The library was replicated in microtitre plates and plate cultures pooled in such a way as to enable a PCR-based screen of the library [37]. A total of 271 microtitre plates of clones were used as the basis for the screen. Each plate was represented in three superpools so that, following DNA extraction, a PCR screen of 147 DNA superpools would generate three positive amplifications per positive BAC colony. Once the superpools had been created, 50 ml plastic tubes containing the pooled cultures from up to seven plates were centrifuged at 5000 rpm in a model 5403 centrifuge (Eppendorf, Hamburg, Germany). The supernatants were discarded and the pellets frozen at -80°C. BAC DNA was isolated from the stored pellets using an alkaline lysis method, which included RNase in the resuspension buffer. Superpool DNA was precipitated using isopropanol, the pellet washed with 70% ethanol and resuspended in TE.

PCR-based screen of the BAC library

The DNA superpools of the BAC library were screened using PCR primers for amplification of individual genes. PCR primers were designed from sequences of five T. pratense PPO genes: PPO1 [GenBank: AY017302.1], PPO2 [GenBank: AY017303.1] and PPO3 [GenBank: AY017304.1] and from partial PPO4 and PPO5 sequences identified in this study. Following the initial BAC library screen, PCR primer pairs were also designed for PPO1 variants PPO1/2, PPO1/4 and PPO1/5 (Table 2).

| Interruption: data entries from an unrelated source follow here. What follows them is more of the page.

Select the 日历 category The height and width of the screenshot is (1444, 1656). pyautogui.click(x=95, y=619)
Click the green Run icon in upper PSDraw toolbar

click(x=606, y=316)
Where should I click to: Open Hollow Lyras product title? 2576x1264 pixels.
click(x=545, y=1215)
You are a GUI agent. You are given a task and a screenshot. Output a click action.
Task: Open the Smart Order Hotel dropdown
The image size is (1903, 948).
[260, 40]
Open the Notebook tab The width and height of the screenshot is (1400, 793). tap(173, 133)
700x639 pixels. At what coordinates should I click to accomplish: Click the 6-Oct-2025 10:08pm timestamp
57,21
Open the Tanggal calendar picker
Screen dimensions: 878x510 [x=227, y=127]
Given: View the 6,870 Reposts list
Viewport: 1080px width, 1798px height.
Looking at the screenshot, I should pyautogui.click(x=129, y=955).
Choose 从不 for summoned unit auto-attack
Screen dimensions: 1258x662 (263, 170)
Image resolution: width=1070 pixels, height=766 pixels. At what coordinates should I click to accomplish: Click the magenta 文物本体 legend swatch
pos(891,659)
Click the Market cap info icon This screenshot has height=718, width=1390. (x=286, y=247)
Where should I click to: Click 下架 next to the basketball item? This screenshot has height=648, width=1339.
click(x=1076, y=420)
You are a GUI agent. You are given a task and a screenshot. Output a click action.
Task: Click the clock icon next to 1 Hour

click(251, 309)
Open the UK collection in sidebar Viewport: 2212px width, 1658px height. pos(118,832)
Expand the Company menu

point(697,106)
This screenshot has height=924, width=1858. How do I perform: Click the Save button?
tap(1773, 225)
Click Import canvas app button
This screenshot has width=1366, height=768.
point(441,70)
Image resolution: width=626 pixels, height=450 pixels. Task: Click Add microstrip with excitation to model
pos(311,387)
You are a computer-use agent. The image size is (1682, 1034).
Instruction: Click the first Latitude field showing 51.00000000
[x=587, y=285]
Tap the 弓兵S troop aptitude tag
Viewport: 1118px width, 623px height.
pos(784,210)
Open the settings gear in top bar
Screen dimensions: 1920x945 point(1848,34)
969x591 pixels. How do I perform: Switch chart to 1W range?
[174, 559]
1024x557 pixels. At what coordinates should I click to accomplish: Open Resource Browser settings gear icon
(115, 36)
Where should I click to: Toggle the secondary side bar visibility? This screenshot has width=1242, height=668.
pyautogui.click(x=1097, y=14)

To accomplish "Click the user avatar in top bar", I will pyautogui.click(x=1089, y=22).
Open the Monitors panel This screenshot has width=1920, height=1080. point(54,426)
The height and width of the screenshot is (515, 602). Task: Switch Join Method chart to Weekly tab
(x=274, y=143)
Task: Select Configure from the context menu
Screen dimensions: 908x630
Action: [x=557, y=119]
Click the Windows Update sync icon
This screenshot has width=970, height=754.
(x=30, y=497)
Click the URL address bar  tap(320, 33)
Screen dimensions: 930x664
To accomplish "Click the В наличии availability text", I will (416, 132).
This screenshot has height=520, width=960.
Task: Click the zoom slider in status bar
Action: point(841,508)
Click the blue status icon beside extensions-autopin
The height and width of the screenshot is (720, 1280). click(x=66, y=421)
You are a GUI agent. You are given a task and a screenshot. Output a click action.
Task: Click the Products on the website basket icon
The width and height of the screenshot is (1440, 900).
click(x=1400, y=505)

Table 2 PCR product size and PCR primer pairs used to amplify PPO genes

Isolation and identification of genes in PPO family

PPO fragments were generated by PCR from red clover genomic DNA (cultivar Milvus) with degenerate primers based on regions of homology to PPO genes from T. pratense and Vicia faba (PPO deg; Table 2). PCR amplification products were visualised on an agarose gel, excised, purified and cloned into E. coli (Invitrogen Topo TA Cloning® kit with pCR®2.1 TOPO® vector and TOP 10 One Shot® Cells). Inserts were sequenced and a number of PPO genes were detected, including two novel genes designated PPO4 and PPO5. PPO4 and PPO5 were isolated from the BAC library using specific primers (Table 2) designed to specifically amplify individual genes. Three variants of PPO1 (PPO1/2, PPO1/4 and PPO1/5) were also sequenced These PPO1 variants were designated codes according to their juxtaposition with other PPO genes on BAC clones: PPO1/2, PPO1/4 and PPO1/5 were initially detected on BAC clones along with PPO2, PPO4 or PPO5, respectively. Once identified, selected PCR-positive BACs for each gene were sequenced directly using specific primers (Table 2) and an ABI prism 3100 DNA analyser (Applied Biosystems, Warrington, UK). BAC walking was used to generate full length gene and upstream promoter sequences of PPO genes.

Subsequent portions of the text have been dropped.